§ **TASK GOAL**
In the abstract on acute myeloid leukemia below, how many AML patient samples showed hyper-activated phospho-proteins at baseline?

§ **EXTRACT**

Segment Open

Patient-derived acute myeloid leukemia (AML) bone marrow cells display distinct intracellular kinase phosphorylation patterns
Author(s) -
Michael Lahn
Publication year - 2009
Publication title -
cancer management and research
Language(s) - English
Resource type - Journals
ISSN - 1179-1322
DOI - 10.2147/cmar.s5611
Subject(s) - myeloid leukemia , bone marrow , intracellular , cancer research , myeloid cells , leukemia , medicine , myeloid , phosphorylation , biology , microbiology and biotechnology , immunology
Multiparametric analyses of phospho-protein activation in patients with acute myeloid leukemia (AML) offers a quantitative measure to monitor the activity of novel intracellular kinase (IK) inhibitors. As recent clinical investigation with FMS-like tyrosine-3 inhibitors demonstrated, targeting IK with selective inhibitors can have a modest clinical benefit. Because multiple IKs are active in patients with AML, multikinase inhibitors may provide the necessary inhibition profile to achieve a more sustained clinical benefit. We here describe a method of assessing the activation of several IKs by flow cytometry. In 40 different samples of patients with AML we observed hyper-activated phospho-proteins at baseline, which is modestly increased by adding stem cell factor to AML cells. Finally, AML cells had a significantly different phospho-protein profile compared with cells of the lymphocyte gate. In conclusion, our method offers a way to determine the activation status of multiple kinases in AML and hence is a reliable assay to evaluate the pharmacodynamic activity of novel multikinase inhibitors.

Segment Closed

§ **RECORD SET**

Segment Open

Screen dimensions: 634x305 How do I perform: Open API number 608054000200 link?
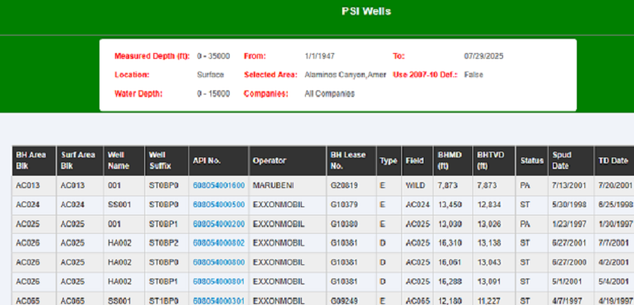219,224
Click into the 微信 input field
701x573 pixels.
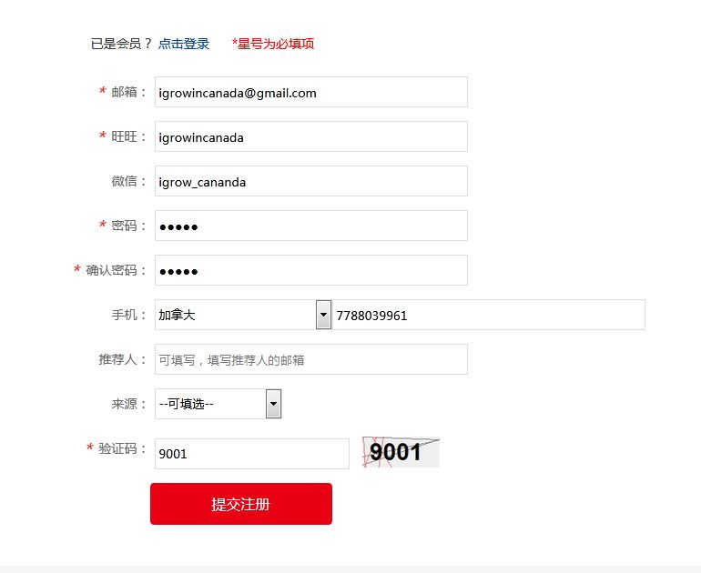(x=311, y=181)
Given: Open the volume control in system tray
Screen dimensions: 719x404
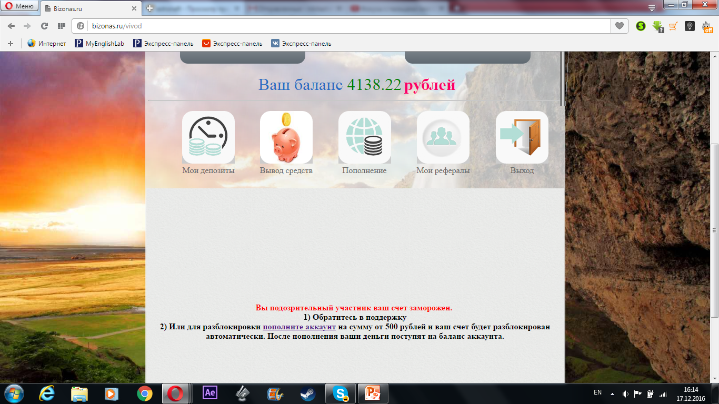Looking at the screenshot, I should click(625, 393).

Segment Closed

§ **SOLUTION FOR THIS TASK**
40